Problem details: Reproduce the stretch of lines from the one containing "Where should I click to: Click the X" through the end of the records, shifting every click coordinate in the answers by -119. Leave the pictures out.

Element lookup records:

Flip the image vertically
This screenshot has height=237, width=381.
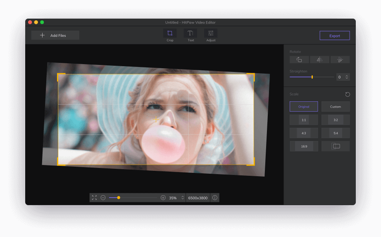pyautogui.click(x=340, y=60)
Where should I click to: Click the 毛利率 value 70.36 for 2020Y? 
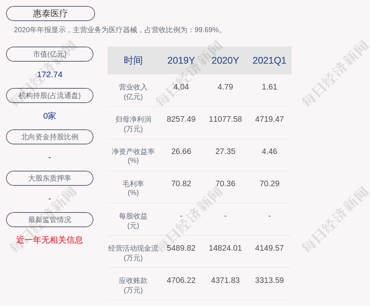225,183
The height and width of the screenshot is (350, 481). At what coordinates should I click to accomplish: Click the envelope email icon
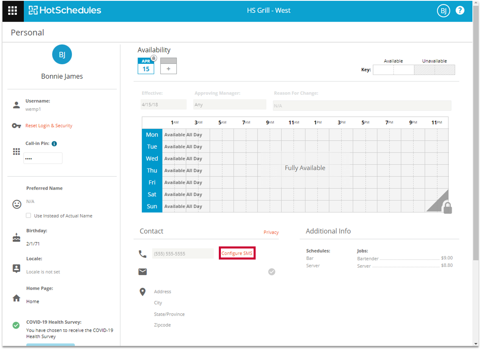[x=143, y=272]
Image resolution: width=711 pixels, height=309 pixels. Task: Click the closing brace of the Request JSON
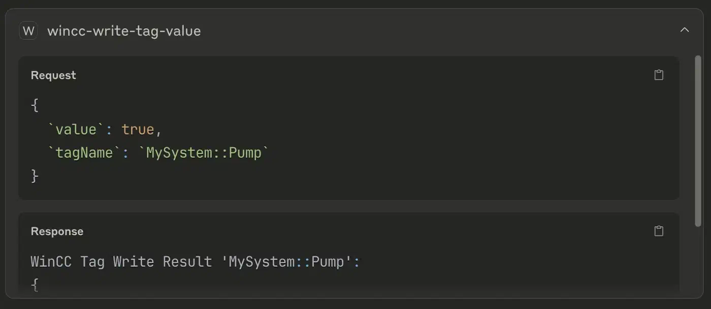[35, 176]
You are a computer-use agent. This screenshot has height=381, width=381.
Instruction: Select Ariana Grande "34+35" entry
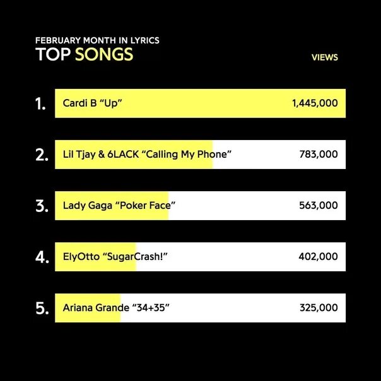[x=116, y=308]
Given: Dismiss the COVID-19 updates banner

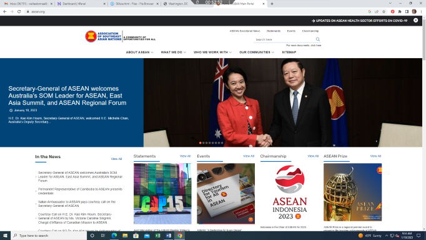Looking at the screenshot, I should [415, 21].
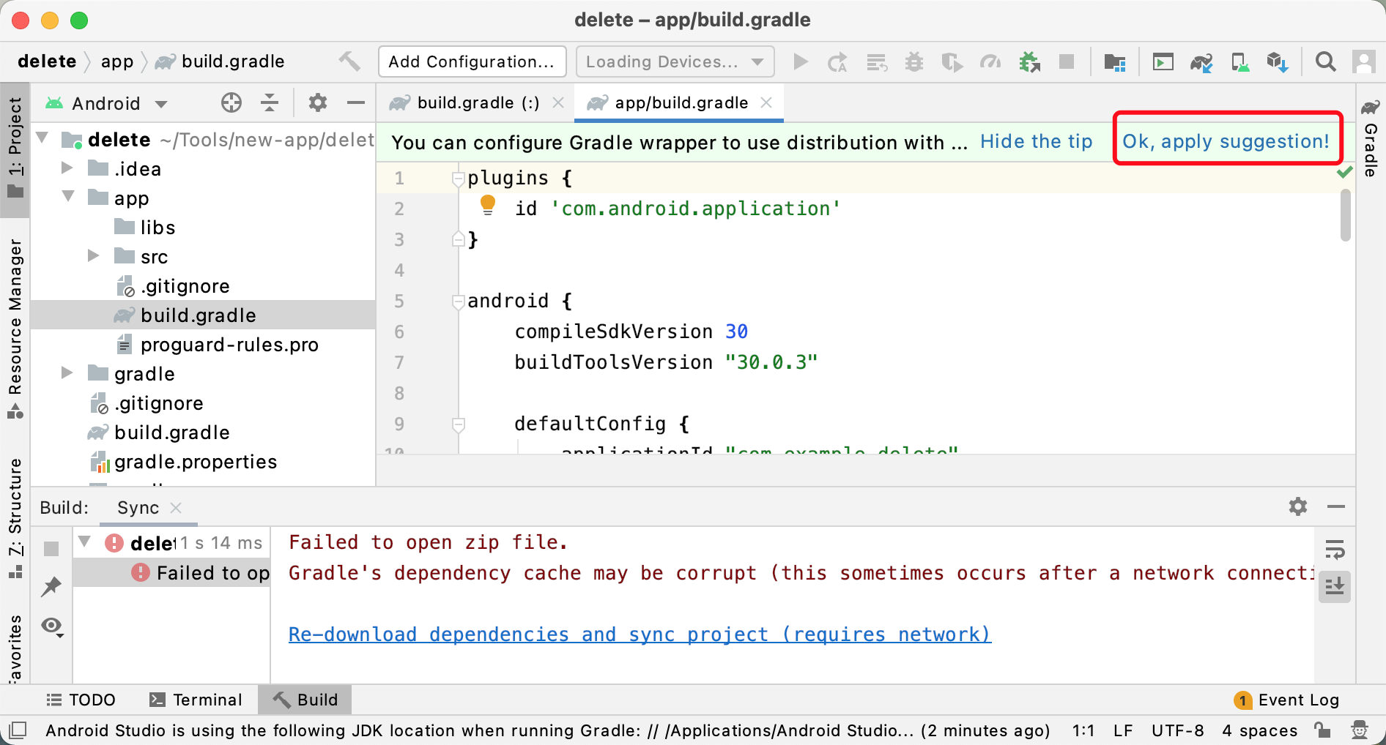Viewport: 1386px width, 745px height.
Task: Click Ok, apply suggestion! link
Action: 1226,141
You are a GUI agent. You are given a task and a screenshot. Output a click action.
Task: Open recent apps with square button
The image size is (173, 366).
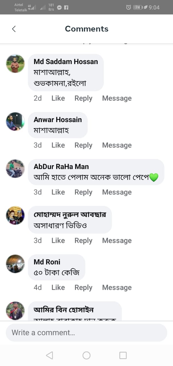[x=123, y=355]
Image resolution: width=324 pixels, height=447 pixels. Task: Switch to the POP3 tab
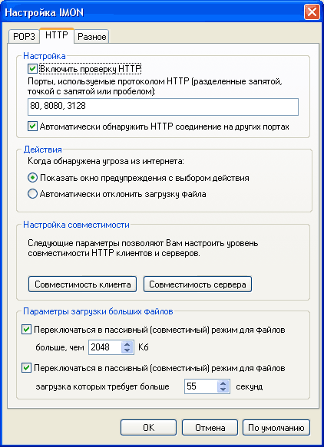[x=24, y=37]
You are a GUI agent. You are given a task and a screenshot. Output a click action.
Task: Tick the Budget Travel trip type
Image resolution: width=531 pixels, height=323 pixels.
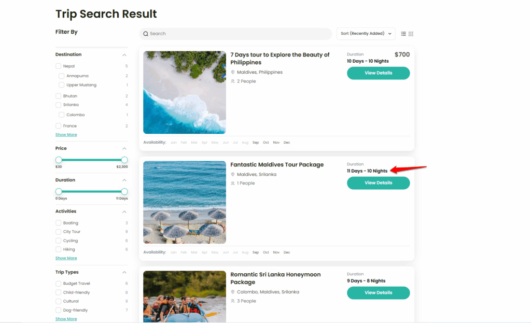point(59,284)
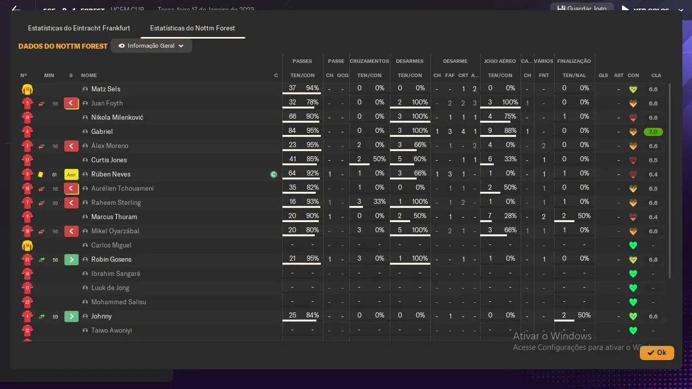Click the person icon next to Marcus Thuram

click(85, 217)
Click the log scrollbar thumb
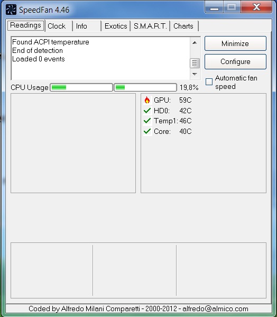This screenshot has height=317, width=277. 195,63
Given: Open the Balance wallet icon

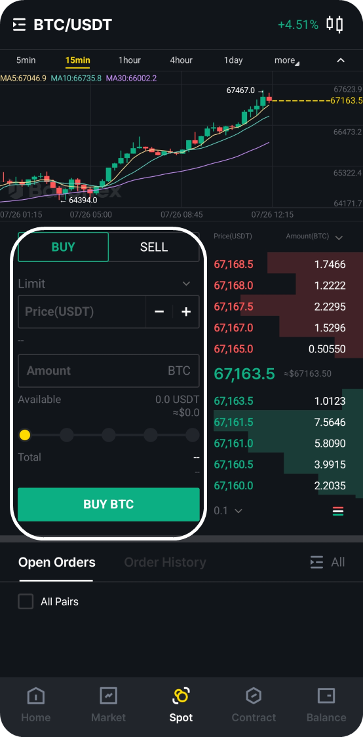Looking at the screenshot, I should pos(326,696).
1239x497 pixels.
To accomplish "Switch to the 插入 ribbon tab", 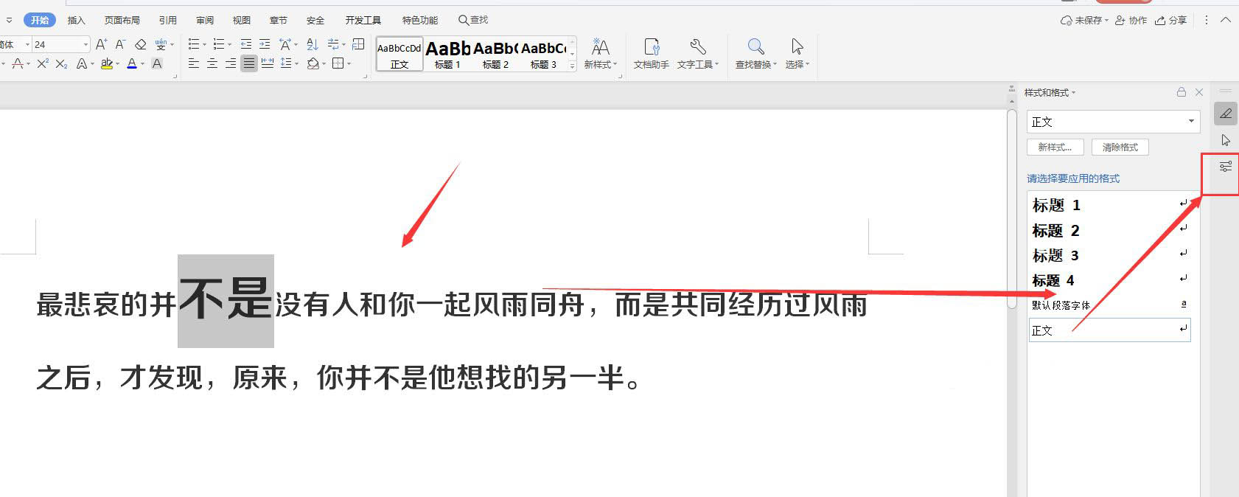I will (x=76, y=20).
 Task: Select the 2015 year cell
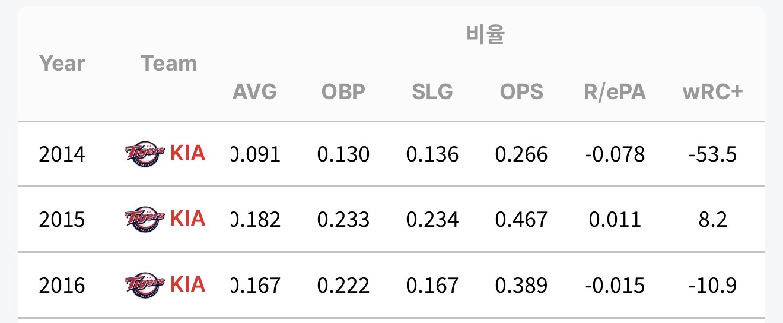[x=62, y=220]

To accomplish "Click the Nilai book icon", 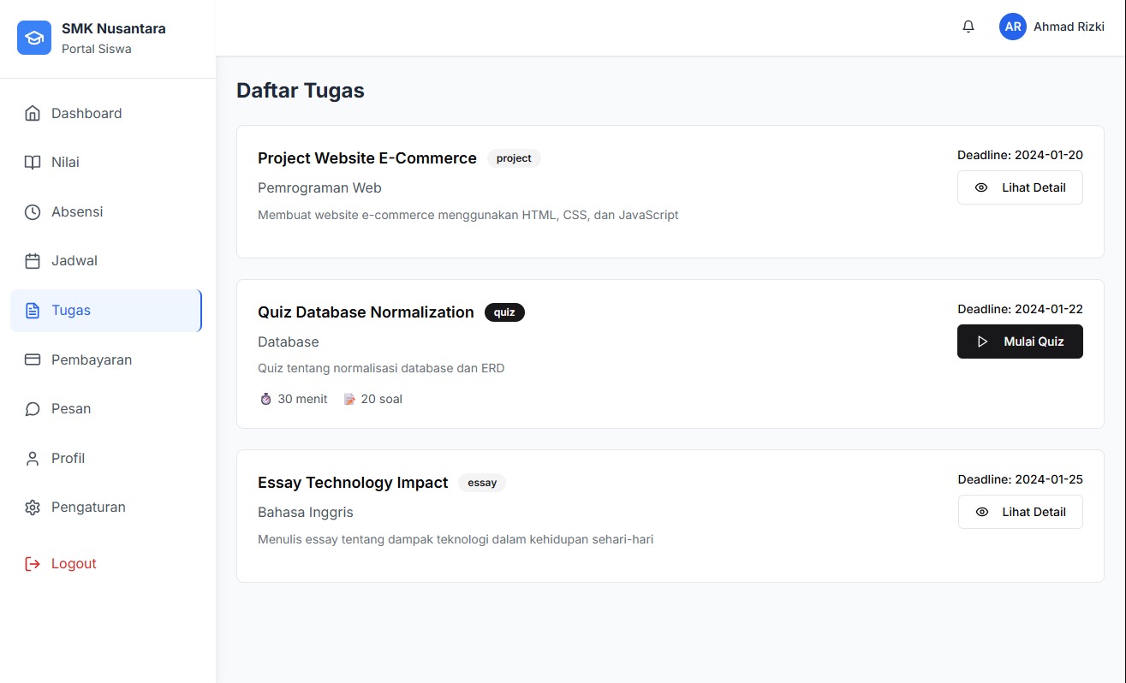I will pos(33,163).
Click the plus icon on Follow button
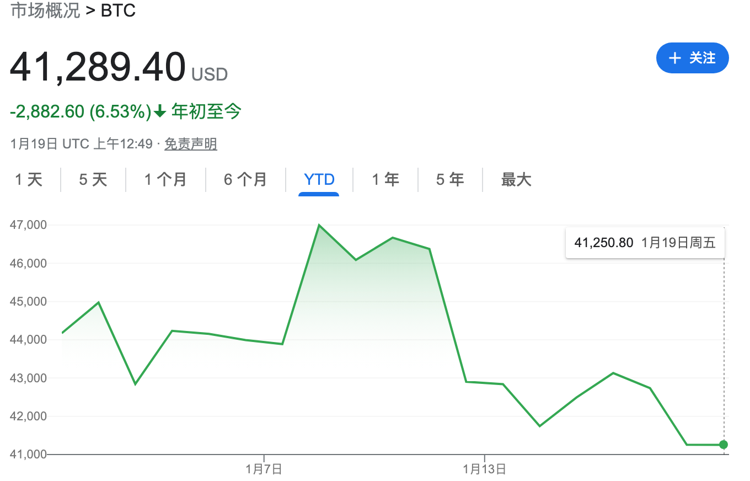Screen dimensions: 750x481 (x=674, y=58)
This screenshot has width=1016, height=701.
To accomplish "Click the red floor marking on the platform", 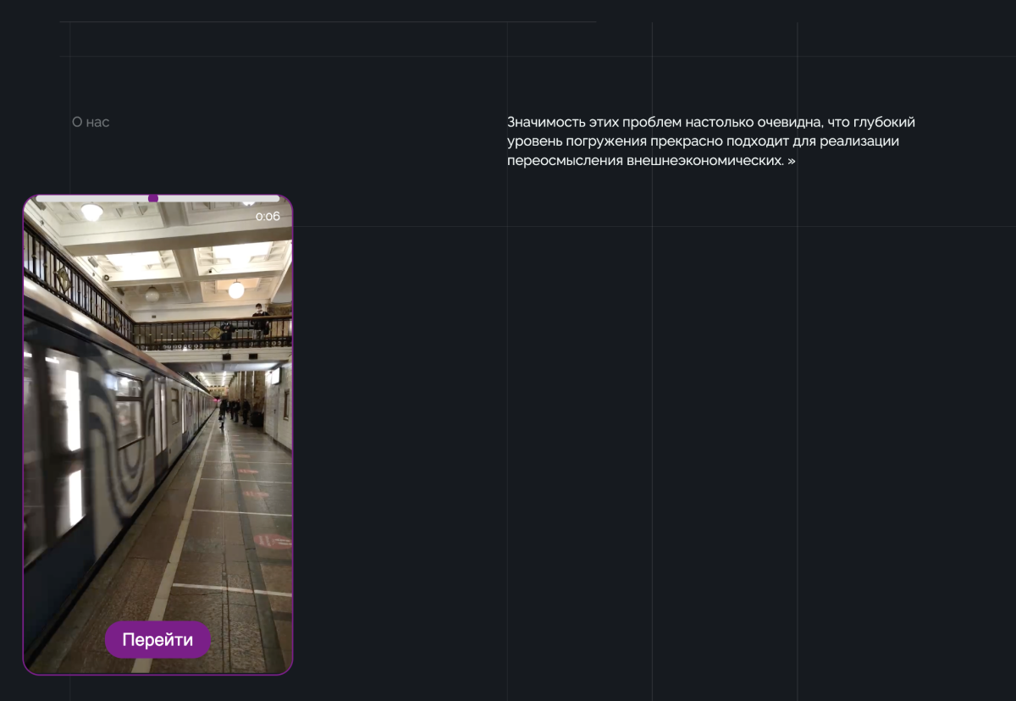I will pos(273,540).
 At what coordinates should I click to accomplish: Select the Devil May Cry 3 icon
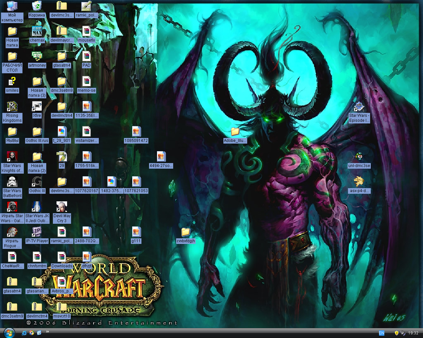(x=62, y=207)
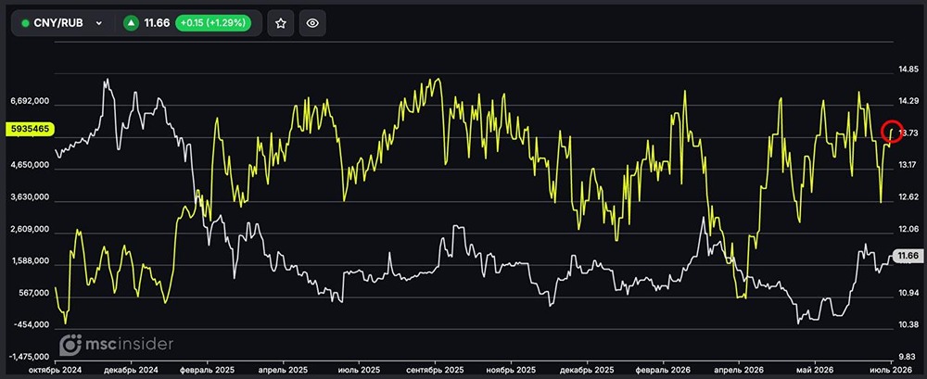Screen dimensions: 927x379
Task: Click the 14.85 right axis value
Action: tap(907, 69)
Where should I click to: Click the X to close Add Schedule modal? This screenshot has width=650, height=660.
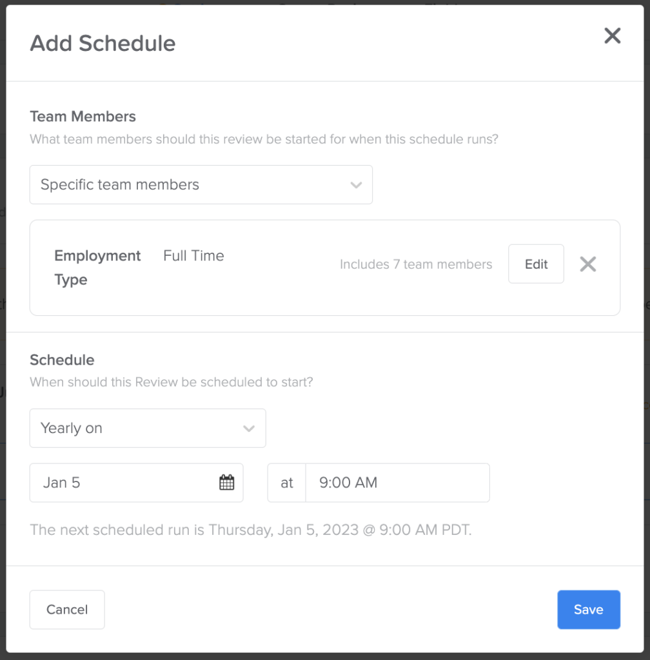(x=612, y=36)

The reply:
Where should I click to: Click the X to close Add Schedule modal? This screenshot has width=650, height=660.
(x=493, y=-83)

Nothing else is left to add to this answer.